» SUPPLIED INFORMATION:

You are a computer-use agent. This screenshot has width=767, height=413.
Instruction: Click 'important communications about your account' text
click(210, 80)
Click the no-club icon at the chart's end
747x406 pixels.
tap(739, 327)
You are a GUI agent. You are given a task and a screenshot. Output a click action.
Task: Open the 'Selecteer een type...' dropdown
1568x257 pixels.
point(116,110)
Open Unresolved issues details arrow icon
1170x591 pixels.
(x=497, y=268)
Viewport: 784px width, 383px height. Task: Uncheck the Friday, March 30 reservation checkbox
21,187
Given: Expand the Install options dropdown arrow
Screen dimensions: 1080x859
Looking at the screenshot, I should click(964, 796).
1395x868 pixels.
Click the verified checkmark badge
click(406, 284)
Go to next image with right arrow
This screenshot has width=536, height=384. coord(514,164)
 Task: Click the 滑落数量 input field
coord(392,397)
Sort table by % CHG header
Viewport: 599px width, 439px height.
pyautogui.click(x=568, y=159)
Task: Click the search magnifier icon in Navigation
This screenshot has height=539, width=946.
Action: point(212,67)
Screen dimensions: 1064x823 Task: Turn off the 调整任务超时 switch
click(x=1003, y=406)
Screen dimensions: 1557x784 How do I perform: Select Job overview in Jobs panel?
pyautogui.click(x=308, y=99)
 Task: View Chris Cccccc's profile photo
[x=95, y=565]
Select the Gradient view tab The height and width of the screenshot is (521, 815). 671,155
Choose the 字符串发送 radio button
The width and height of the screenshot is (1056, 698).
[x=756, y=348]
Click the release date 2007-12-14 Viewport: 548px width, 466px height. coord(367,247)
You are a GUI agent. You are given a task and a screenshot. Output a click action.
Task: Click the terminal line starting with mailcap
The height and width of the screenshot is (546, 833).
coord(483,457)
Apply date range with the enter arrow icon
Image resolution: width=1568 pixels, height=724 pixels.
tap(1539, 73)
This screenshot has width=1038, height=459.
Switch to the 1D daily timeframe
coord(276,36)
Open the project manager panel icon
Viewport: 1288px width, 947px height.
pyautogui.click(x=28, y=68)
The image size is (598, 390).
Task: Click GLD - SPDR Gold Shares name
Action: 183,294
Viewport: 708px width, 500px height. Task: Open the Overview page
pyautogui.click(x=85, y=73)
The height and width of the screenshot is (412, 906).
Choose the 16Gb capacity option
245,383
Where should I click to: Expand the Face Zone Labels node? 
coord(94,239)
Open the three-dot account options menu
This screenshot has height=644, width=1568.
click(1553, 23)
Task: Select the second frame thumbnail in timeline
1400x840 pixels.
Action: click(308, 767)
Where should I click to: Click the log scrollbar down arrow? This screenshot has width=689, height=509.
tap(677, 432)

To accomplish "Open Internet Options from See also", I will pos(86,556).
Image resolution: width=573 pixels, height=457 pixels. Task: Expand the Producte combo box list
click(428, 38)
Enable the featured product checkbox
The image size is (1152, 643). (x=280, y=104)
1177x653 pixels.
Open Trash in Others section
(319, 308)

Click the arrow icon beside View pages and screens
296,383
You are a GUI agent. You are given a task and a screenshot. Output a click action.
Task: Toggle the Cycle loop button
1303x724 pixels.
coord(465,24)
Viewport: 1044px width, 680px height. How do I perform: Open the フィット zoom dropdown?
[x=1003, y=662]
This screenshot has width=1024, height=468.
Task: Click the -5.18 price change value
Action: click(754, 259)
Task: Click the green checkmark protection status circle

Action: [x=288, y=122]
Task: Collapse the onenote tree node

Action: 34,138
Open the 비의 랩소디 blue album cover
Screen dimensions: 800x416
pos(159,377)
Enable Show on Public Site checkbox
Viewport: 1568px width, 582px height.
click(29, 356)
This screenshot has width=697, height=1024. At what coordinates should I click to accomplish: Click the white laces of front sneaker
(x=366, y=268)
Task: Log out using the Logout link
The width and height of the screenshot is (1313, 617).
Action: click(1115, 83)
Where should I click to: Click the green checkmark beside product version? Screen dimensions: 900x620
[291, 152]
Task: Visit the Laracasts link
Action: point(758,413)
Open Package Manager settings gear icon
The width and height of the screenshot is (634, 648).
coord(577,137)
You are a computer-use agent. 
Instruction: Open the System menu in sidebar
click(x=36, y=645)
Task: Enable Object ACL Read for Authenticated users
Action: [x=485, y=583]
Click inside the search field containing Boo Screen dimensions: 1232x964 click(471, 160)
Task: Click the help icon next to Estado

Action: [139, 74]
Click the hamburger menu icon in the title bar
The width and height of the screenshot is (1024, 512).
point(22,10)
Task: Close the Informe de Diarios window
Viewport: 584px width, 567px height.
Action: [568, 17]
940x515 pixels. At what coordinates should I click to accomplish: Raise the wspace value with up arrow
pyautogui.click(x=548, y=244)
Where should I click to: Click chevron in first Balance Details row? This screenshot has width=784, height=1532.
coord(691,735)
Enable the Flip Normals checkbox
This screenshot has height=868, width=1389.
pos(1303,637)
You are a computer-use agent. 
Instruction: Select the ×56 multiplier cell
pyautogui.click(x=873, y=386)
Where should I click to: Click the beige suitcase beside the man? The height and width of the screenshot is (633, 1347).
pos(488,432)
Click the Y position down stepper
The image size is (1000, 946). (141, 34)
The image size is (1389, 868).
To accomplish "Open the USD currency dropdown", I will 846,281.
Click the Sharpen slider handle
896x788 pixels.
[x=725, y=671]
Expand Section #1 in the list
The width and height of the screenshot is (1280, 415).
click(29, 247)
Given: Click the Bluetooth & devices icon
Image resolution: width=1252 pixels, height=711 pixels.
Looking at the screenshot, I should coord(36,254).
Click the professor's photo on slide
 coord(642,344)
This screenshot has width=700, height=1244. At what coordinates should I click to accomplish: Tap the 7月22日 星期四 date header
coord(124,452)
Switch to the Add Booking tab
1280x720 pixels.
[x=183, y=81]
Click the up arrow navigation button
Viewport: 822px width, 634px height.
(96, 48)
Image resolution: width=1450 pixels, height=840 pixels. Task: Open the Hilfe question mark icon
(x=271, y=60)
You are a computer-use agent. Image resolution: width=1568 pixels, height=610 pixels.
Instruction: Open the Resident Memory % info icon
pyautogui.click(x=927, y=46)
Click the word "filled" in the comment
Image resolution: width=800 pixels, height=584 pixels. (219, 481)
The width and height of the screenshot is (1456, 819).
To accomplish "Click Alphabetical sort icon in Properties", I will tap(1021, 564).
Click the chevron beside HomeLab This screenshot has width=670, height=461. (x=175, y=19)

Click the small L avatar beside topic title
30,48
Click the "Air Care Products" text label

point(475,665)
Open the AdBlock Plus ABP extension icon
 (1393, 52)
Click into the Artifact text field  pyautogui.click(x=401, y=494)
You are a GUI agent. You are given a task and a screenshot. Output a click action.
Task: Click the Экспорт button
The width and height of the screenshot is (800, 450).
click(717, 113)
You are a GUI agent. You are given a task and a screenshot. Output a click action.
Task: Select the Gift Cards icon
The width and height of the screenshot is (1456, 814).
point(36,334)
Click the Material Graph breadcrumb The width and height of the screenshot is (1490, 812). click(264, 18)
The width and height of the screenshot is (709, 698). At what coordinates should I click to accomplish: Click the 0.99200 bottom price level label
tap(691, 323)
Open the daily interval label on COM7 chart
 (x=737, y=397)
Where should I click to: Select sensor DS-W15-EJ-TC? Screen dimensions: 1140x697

» REQUIRED WORK: Revise the records starting at the beginning and ending at the line containing "tap(739, 327)", replacing "no-club icon" with "no-club button" and leaving everything else unchanged. Give only those lines.

» SOLUTION TO THE EXERCISE:
You are a computer-use agent. This screenshot has width=767, height=413.
Instruction: Click 'important communications about your account' text
click(210, 80)
Click the no-club button at the chart's end
747x406 pixels.
tap(739, 327)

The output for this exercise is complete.